» **WHAT YOU WILL DO**: Copy only the lines between the one containing "Instruction: Remove the" and the end of the records, both included, leaving out pictures.

» **DATA FOR ANALYSIS**:

╔══

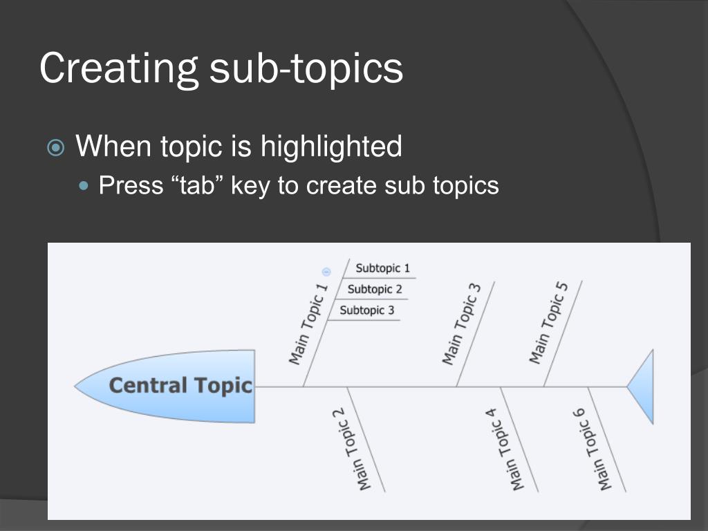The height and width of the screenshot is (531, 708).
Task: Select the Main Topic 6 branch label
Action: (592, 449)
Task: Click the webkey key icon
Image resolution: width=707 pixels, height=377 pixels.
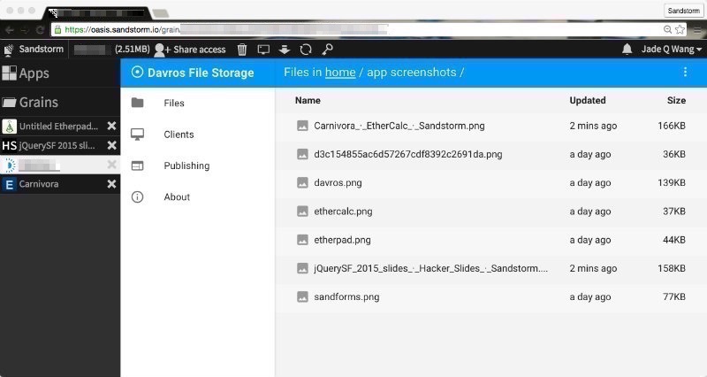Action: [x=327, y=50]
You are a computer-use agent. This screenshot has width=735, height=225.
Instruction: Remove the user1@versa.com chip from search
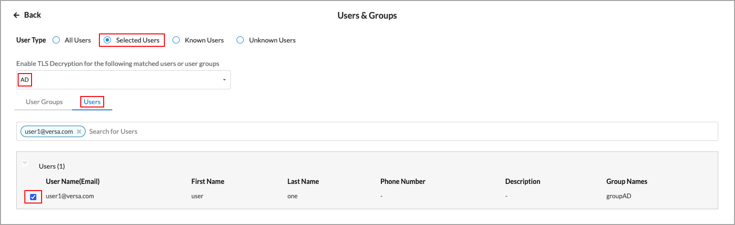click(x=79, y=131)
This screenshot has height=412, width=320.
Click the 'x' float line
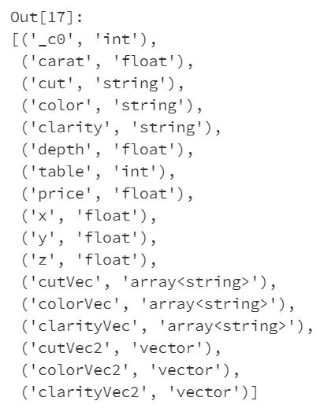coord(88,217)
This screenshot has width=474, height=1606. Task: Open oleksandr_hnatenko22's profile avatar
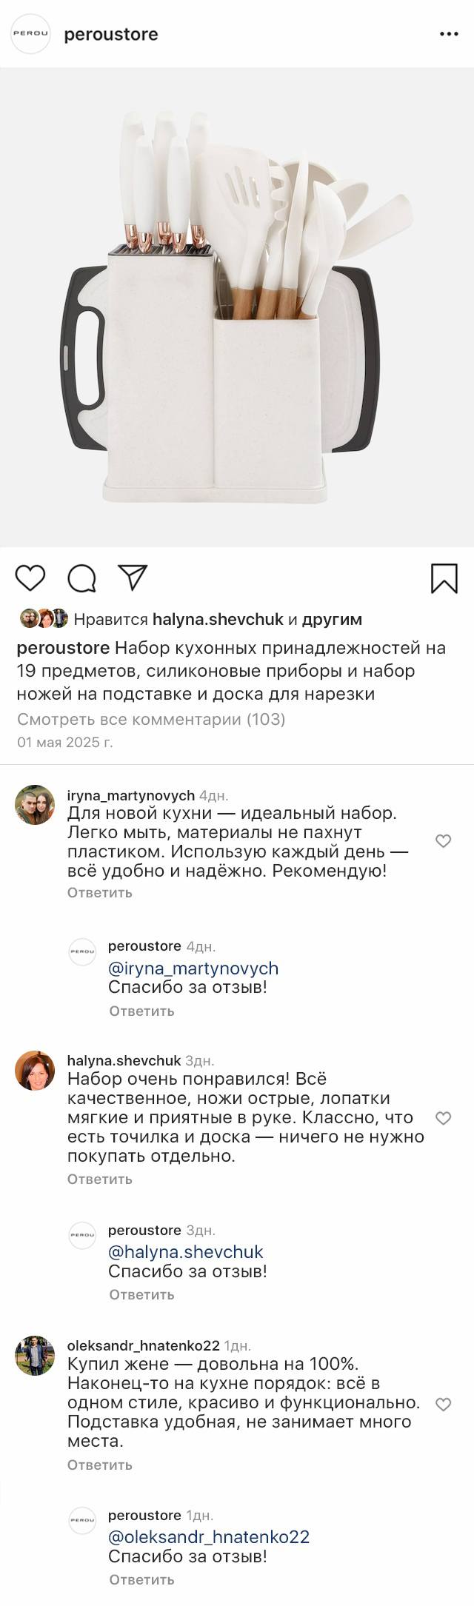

╚══

» **FINISHED EXERCISE**:
Instruction: Remove the user1@versa.com chip from search
click(x=79, y=131)
This screenshot has height=412, width=320.
Click the 'x' float line
coord(88,217)
This screenshot has width=474, height=1606. Task: Open oleksandr_hnatenko22's profile avatar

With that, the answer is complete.